Start of RECORD EXTRACTS
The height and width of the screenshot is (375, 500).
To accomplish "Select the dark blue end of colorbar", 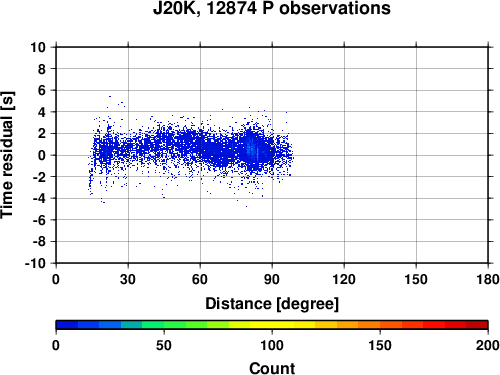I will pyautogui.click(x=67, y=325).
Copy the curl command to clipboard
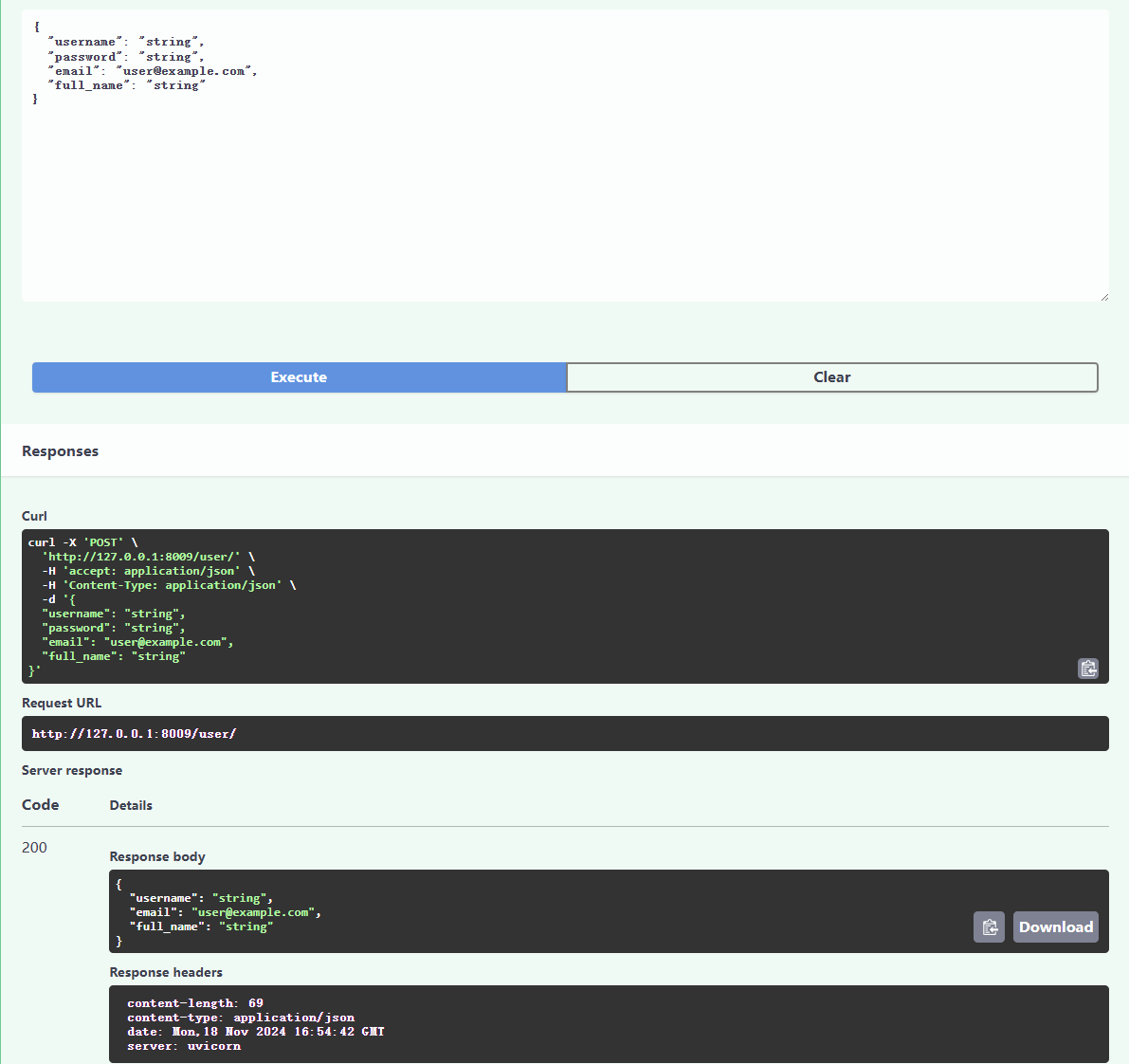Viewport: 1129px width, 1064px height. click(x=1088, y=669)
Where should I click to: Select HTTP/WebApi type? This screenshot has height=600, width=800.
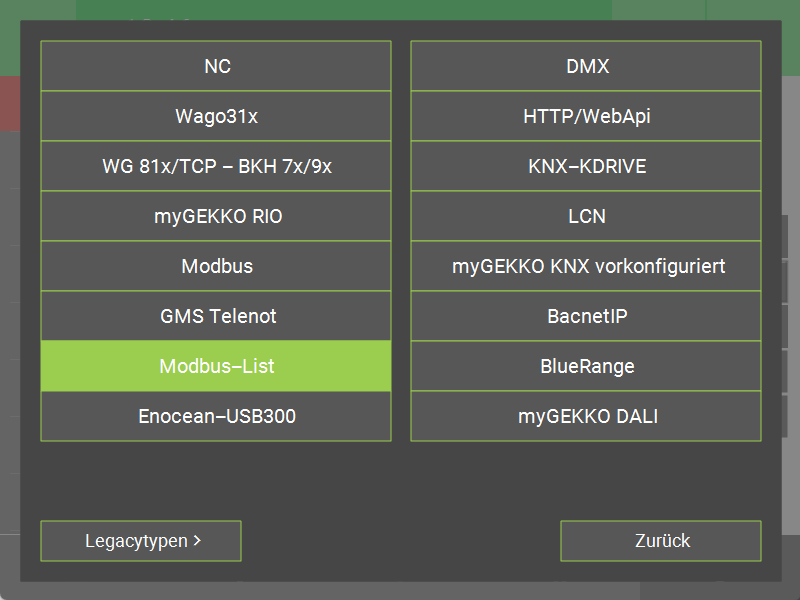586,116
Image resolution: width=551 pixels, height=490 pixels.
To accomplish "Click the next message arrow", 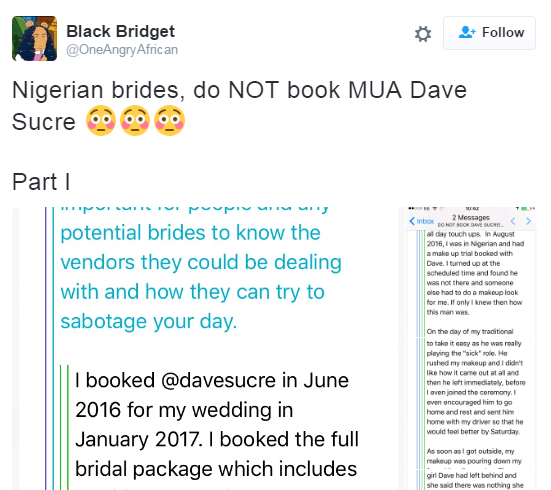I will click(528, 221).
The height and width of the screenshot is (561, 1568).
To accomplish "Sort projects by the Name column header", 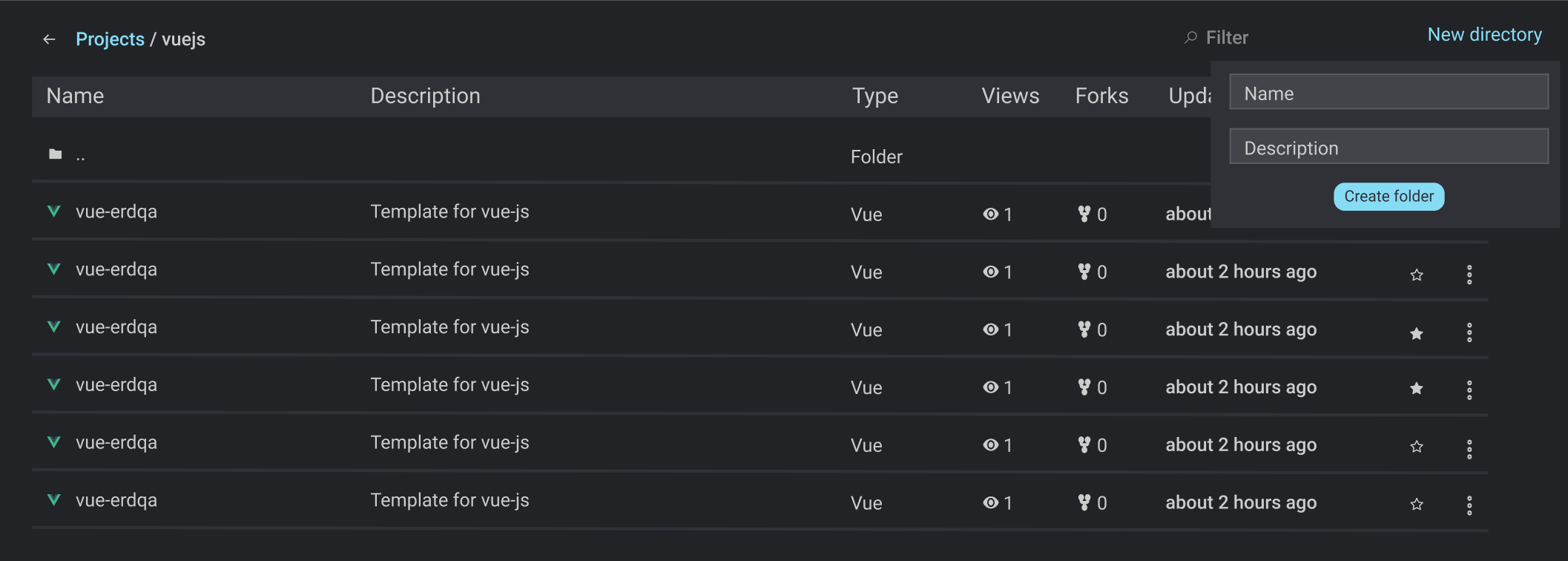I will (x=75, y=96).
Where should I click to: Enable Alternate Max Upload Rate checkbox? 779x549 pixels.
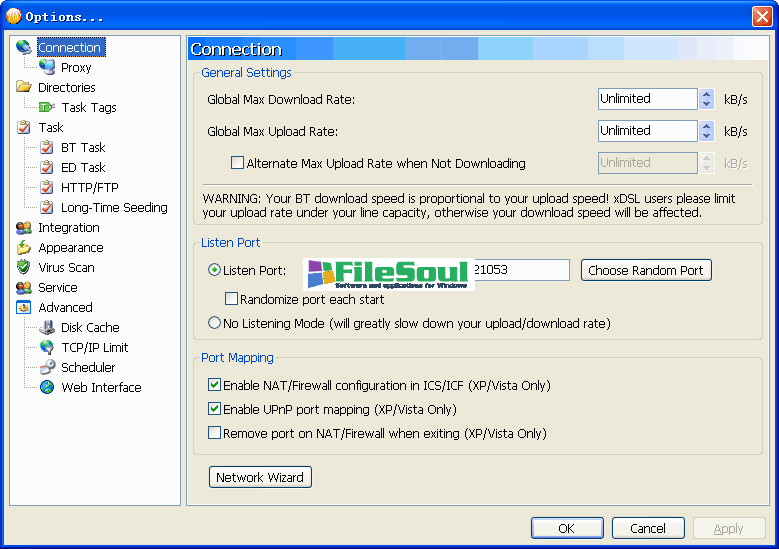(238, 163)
End of RECORD EXTRACTS
Start of RECORD EXTRACTS
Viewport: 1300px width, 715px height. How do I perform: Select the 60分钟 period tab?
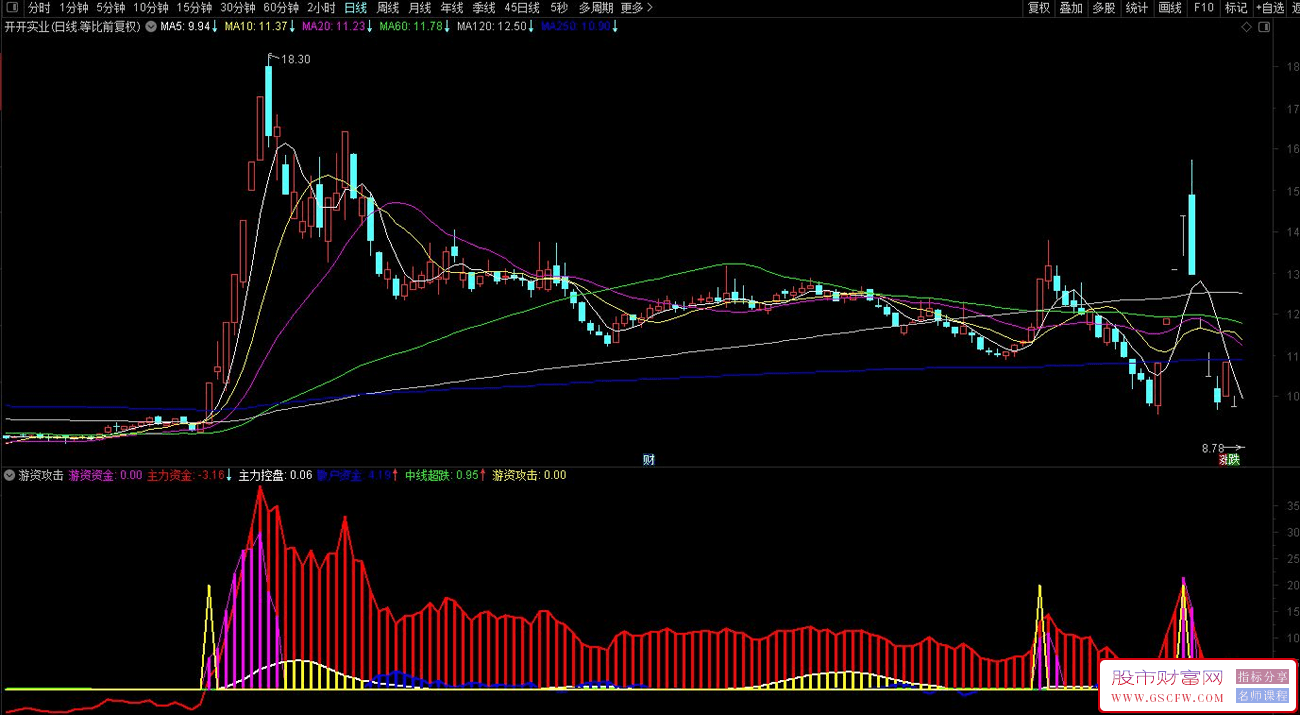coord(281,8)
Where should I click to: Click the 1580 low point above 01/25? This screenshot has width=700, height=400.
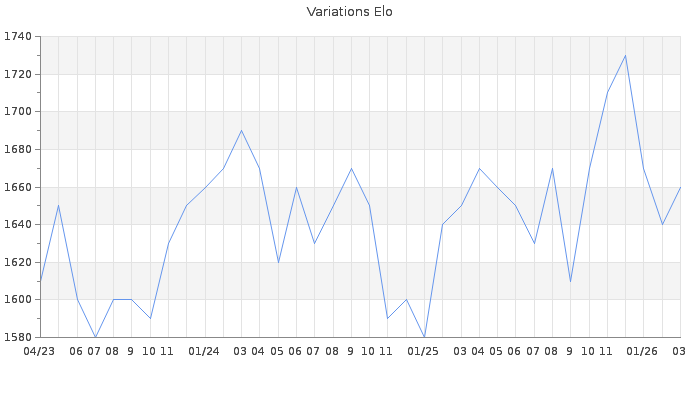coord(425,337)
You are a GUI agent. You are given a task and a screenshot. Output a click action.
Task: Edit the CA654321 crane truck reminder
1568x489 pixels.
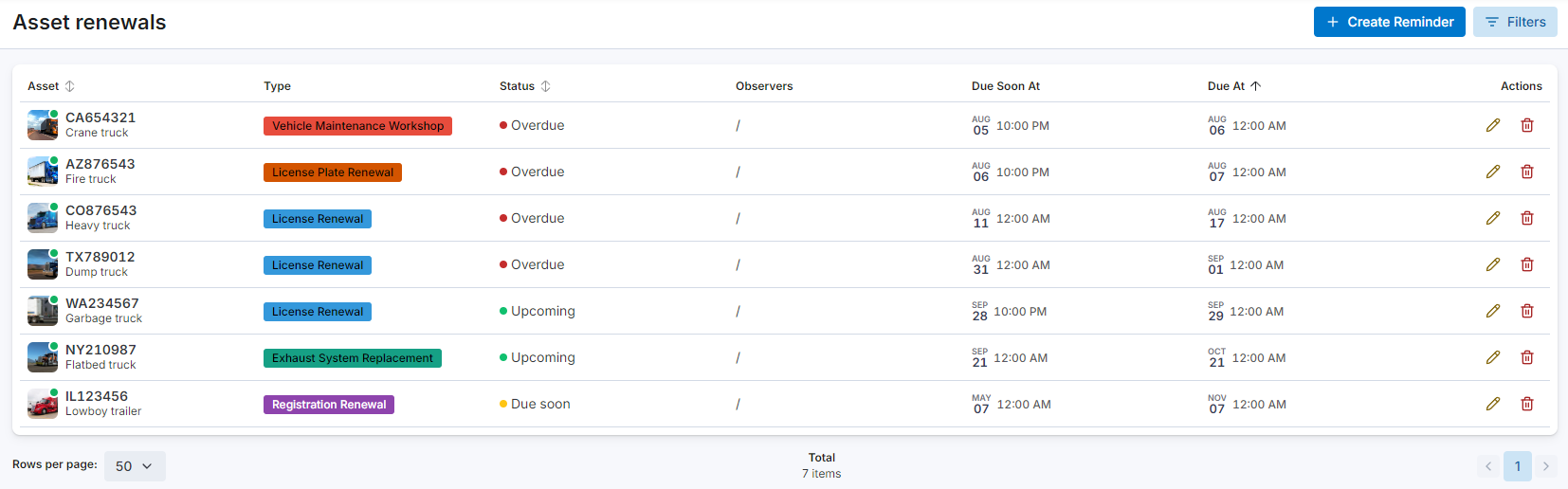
End of RECORD EXTRACTS
## WHAT YOU WILL DO
Using the entries above, write out exactly the lines from the one with "Where should I click to: Click" through the one with "1568x489 pixels.", ends included. Leave out any pictures.

## ANSWER FOR THE TASK
Where should I click to: Click the 1580 low point above 01/25? This screenshot has width=700, height=400.
coord(425,337)
You are a GUI agent. You are given a task and a screenshot. Output a click action.
Task: Edit the CA654321 crane truck reminder
1568x489 pixels.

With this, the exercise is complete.